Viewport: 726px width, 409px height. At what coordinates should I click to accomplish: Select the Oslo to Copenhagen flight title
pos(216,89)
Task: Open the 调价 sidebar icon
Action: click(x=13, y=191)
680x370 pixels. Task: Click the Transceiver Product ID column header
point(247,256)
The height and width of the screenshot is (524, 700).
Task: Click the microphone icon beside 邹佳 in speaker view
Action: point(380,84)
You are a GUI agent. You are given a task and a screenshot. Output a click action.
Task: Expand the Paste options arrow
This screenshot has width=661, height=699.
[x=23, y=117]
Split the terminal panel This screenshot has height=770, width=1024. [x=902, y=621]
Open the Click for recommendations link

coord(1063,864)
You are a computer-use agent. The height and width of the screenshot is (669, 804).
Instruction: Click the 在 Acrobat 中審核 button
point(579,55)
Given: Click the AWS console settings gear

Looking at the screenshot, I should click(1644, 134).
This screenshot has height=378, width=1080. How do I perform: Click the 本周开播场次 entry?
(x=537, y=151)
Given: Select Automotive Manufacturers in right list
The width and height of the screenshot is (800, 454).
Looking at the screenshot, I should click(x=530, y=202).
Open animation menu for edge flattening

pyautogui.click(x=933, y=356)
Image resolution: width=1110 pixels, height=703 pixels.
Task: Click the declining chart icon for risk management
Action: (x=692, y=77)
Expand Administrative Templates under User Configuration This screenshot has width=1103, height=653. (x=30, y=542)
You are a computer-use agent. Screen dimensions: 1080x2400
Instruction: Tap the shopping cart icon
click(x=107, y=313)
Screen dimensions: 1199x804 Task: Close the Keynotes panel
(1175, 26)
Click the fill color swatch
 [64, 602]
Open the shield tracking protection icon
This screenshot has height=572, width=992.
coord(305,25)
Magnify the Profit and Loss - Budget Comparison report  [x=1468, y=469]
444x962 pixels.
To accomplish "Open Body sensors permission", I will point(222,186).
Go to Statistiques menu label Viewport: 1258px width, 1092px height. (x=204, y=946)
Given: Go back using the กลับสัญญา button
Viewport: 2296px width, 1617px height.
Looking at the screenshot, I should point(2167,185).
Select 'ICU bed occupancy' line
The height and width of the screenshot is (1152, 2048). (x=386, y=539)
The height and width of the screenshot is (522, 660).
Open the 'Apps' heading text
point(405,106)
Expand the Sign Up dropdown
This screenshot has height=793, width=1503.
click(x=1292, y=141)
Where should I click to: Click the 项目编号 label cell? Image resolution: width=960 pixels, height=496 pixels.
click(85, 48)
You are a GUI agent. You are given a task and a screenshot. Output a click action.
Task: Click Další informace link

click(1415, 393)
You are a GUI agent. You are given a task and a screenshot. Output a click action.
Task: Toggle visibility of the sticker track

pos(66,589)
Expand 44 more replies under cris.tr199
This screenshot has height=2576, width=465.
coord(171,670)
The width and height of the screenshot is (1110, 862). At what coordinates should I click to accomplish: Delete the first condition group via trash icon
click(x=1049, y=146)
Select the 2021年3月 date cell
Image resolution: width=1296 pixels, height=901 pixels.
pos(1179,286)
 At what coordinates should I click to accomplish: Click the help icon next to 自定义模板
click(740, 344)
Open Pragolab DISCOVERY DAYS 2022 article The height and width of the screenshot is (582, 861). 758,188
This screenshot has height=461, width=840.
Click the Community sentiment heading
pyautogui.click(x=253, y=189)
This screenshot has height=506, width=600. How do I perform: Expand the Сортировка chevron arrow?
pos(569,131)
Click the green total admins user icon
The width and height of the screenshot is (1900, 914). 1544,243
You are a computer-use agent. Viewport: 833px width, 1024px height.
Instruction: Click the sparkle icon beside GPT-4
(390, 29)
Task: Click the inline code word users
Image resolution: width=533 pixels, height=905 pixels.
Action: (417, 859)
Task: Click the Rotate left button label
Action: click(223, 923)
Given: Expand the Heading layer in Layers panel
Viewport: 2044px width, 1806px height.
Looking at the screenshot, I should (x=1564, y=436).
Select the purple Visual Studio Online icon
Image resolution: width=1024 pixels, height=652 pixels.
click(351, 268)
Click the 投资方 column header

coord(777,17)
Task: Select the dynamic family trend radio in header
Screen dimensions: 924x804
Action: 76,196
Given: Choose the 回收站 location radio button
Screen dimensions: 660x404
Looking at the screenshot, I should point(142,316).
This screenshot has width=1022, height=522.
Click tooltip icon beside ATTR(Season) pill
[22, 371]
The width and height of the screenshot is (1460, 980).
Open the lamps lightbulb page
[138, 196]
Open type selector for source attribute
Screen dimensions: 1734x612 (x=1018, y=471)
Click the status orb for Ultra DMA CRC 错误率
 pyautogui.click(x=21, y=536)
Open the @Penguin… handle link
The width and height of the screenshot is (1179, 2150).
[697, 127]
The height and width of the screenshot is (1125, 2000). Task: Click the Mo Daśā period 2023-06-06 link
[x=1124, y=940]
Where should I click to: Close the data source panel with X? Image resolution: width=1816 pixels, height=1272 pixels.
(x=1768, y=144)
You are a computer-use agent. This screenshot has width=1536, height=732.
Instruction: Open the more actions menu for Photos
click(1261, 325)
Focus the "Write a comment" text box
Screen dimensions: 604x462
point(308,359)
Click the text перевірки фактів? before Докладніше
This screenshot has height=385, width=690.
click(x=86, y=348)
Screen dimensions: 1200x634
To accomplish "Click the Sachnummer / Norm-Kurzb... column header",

_Problem_: In the listing above, locate the line containing "Open Pragolab DISCOVERY" and the line containing "This screenshot has width=1022, height=522.", then transcribe both and every line between them verbatim.

_The answer_:
Open Pragolab DISCOVERY DAYS 2022 article The height and width of the screenshot is (582, 861). 758,188
This screenshot has height=461, width=840.
Click the Community sentiment heading
pyautogui.click(x=253, y=189)
This screenshot has height=506, width=600. How do I perform: Expand the Сортировка chevron arrow?
pos(569,131)
Click the green total admins user icon
The width and height of the screenshot is (1900, 914). 1544,243
You are a computer-use agent. Viewport: 833px width, 1024px height.
Instruction: Click the sparkle icon beside GPT-4
(390, 29)
Task: Click the inline code word users
Image resolution: width=533 pixels, height=905 pixels.
Action: (417, 859)
Task: Click the Rotate left button label
Action: click(223, 923)
Given: Expand the Heading layer in Layers panel
Viewport: 2044px width, 1806px height.
Looking at the screenshot, I should (x=1564, y=436).
Select the purple Visual Studio Online icon
Image resolution: width=1024 pixels, height=652 pixels.
click(351, 268)
Click the 投资方 column header

coord(777,17)
Task: Select the dynamic family trend radio in header
Screen dimensions: 924x804
Action: 76,196
Given: Choose the 回收站 location radio button
Screen dimensions: 660x404
Looking at the screenshot, I should point(142,316).
This screenshot has width=1022, height=522.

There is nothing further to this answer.